The health-care industry’s strong preference
Is irrelevant. There’s so much government regulation of health care in general and the insurance industry in particular that almost all of your healthcare decisions are made by regulations. The Texas Insurance Code table of contents runs a dozen pages, times 50 states, plus federal regs.
Dems need to appeal…
Yet another article about how Democrats need to appeal to this or that group, without any suggestion that they first listen to the group.
I wonder if the gay Jews cheered or objected when Gay Pride events banned gay gun owners.
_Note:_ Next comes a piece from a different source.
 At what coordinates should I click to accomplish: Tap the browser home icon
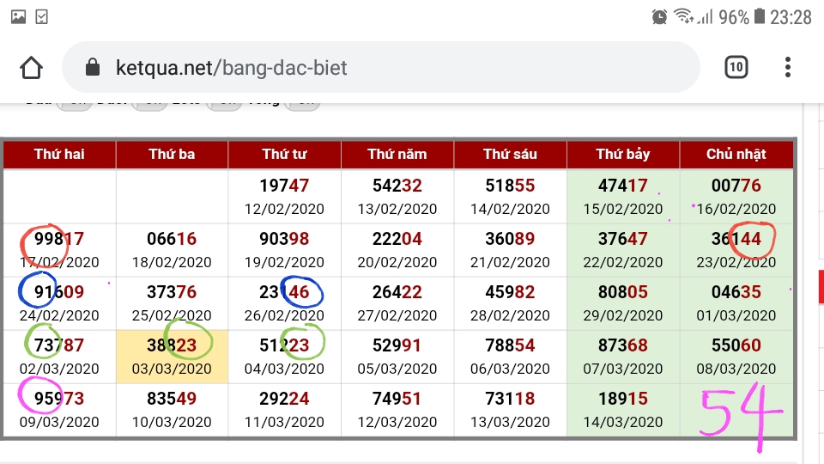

But then I completely don’t understand how anyone gay can support Palestinians. See what happens when you try to make them bake your same-sex wedding cakes.
More good news related to pot legalization:
https://www.washingtonpost.com/news/wonk/wp/2017/06/26/legalized-marijuana-is-making-it-harder-for-police-to-search-your-car/?utm_term=.0d3d4af8fedb#comments
A little more doubt of the right sort, and a little less faith of the wrong sort might do us all a bit of good…
In the article by the New York Pastor, she says she’s “really angry about ties to Russia and their influence on the election.” But she also put Andrei Rublev’s famous Icon of the Trinity on one of her blog posts, where she says some very interesting things:
“Whether I actually believe all the stuff about Jesus and Mary and Light from Light, true God from true God varies. Most of the time, I do, I think. Sometimes I don’t…”
“The places where we doubt, the places where we don’t know the answers but still show up to squint toward a tiny pinprick of light—these are what some theologians have called thin places. These are places where the boundary between heaven and earth is especially thin, places where we can sense the divine more readily, where mystery and possibility meet, and where God visits us in our doubt.”
She went to Baptist Theological Seminary? The above smells more like unreformed heresy to me. Quite a demo of her comment that “Nobody is the stereotype we believe they are.”